Auch gegenüber der Polizei scheint sich Daniel R. unnahbar zu geben. Als er wenige Tage vor Prozessbeginn von der Polizei unter dem Verdacht der Teilnahme an einem Straßenrennen in Rosenheim aufgehalten wird, soll er für die Arbeit der Beamten wenig Verständnis aufgebracht haben.
Zudem berichtete ein als Zeuge geladener Polizist, der wenige Wochen nach dem tödlichen Unfall dem Kolbermoorer den Führerschein abnehmen sollte, dass sich R. damals alles andere als kooperativ verhalten habe. So habe er zunächst den Beamten gegenüber angegeben, dass er nicht wisse, wo seine Fahrerlaubnis ist.
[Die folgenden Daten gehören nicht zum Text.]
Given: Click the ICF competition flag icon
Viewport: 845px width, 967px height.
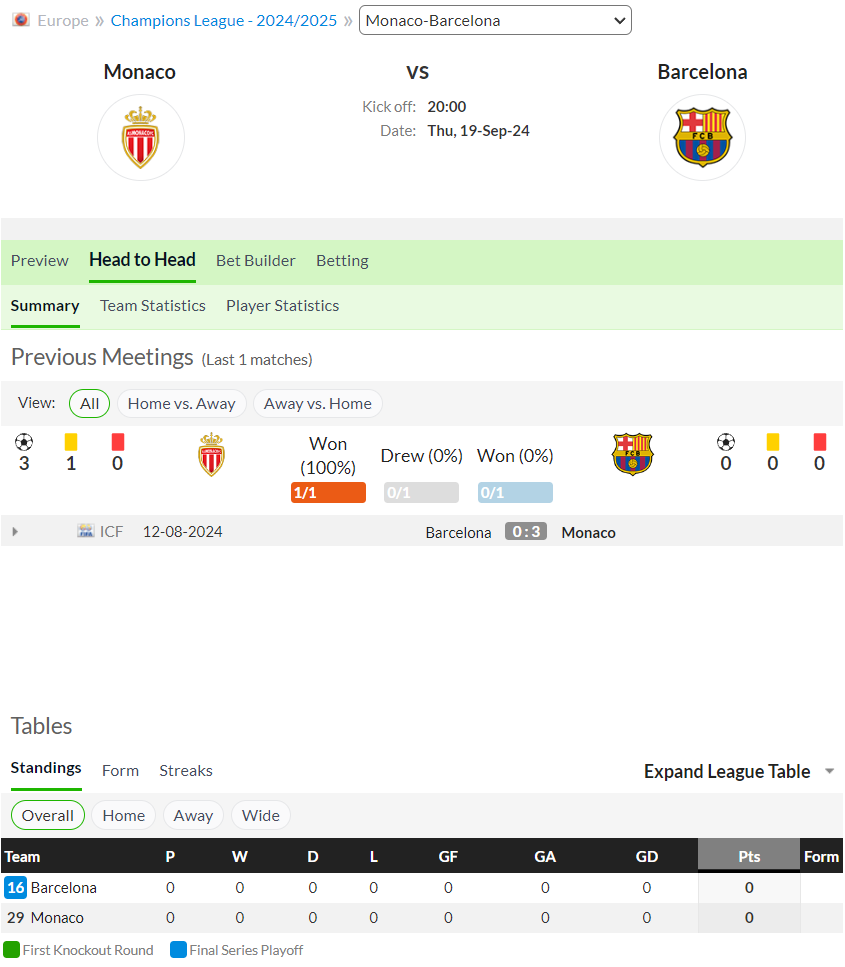Looking at the screenshot, I should 86,531.
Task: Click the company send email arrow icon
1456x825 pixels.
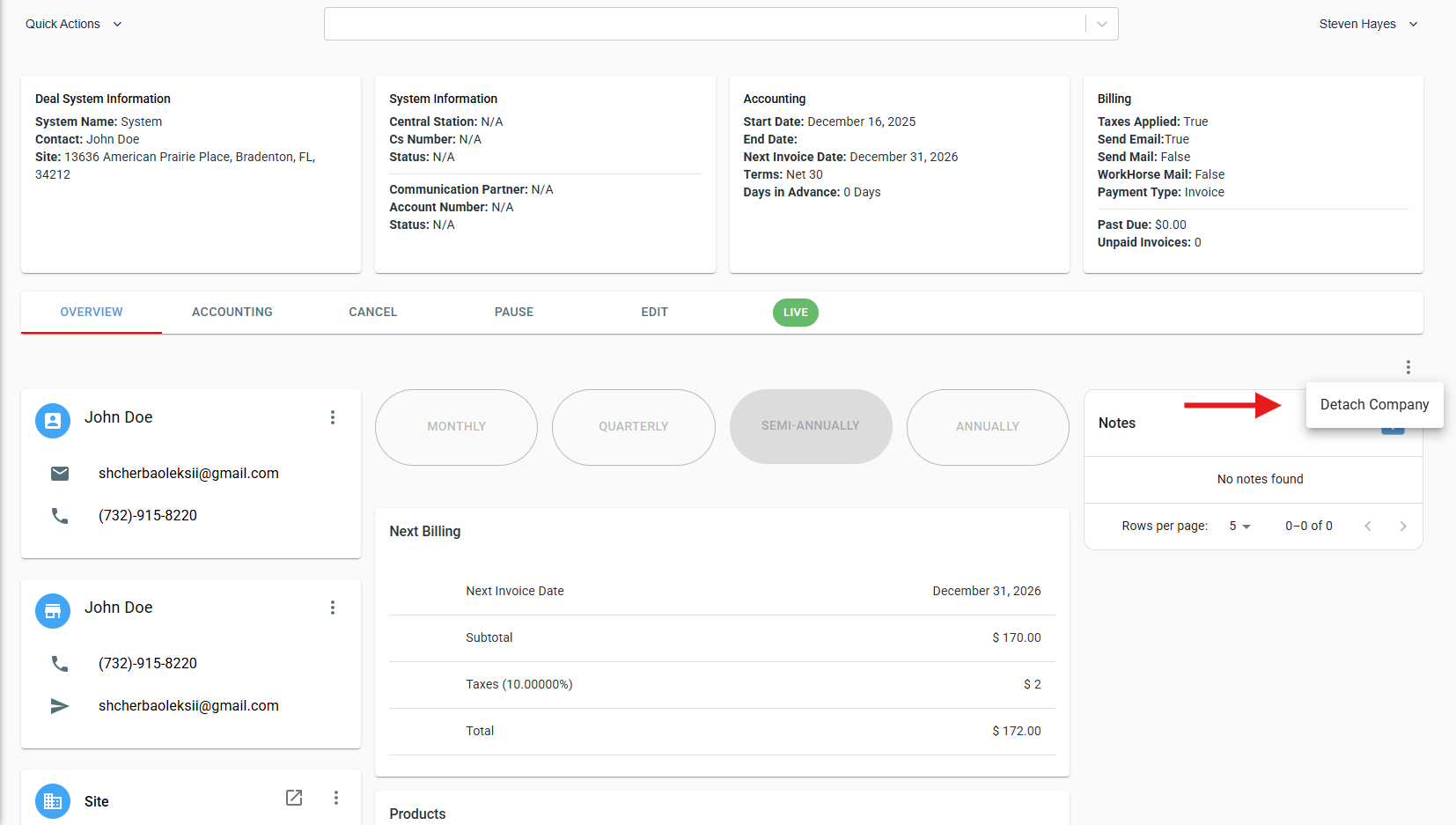Action: point(60,706)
Erst nach- dem ihm die Polizisten mit einer Hausdurchsuchung gedroht hatten, zog er den Schein aus seinem Geldbeutel und händigte diesen den Beamten aus.
Den Schein hatte er zum Unfallzeitpunkt erst wenige Wochen wieder, nachdem er diesen aufgrund überhöhter Geschwindigkeit – die Polizei hatte ihn innerorts mit 41 km/h zu schnell erwischt – zeitweilig verloren hatte.
Ein recht eingängiges Bild, das Zeugen vom Angeklagten Daniel R. zeichnen, das sein Anwalt so aber nicht stehen lassen will. Auf Anfrage der OVB-Heimatzeitungen bestätigte er zwar den Vorwurf gegenüber seinem Mandanten, kurz vor Prozessbeginn ein Rennen durch Rosenheim gefahren zu haben, betonte aber: „Auch hier gilt natürlich die Unschuldsvermutung.“
Seit dem tödlichen Unfall habe die Polizei seinem Mandanten regelrecht „aufgelauert“ – ein Vorgehen, das Baron von Koskull unter anderem als „Polizeistalking“ und „Belastungseifer“ bezeichnete. Daher habe er Anfang 2017 Kontakt mit der Staatsanwaltschaft aufgenommen und sieben Fälle innerhalb eines Monats aufgelistet, in denen sein Mandant fragwürdigen Kontrollen unterzogen worden sei. Sogar dessen Eltern seien nach Angaben des Rechtsanwalts Ziel der Polizeikontrollen gewesen.
Die Zeugen
Rund 20 Zeugen hatten an den bisherigen Prozesstagen ausgesagt. Während die Beifahrerin des Ulmers sowie die beiden BMW-Beifahrer den Kolbermoorer Daniel R. entlasteten und übereinstimmend angaben, dass für Simon H. ausreichend Platz zum Wiedereinscheren bestanden hätte, belastete unter anderem die Schwester des Ulmers die BMW-Fahrer schwer. „Die Schweine haben mich nicht reingelassen“, habe Simon H. nur wenige Minuten nach dem Unfall in einem Telefongespräch geäußert. Aussagen, die sich mit Angaben eines Ersthelfers gegenüber dem zur Unfallstelle geeilten Staatsanwalt deckten.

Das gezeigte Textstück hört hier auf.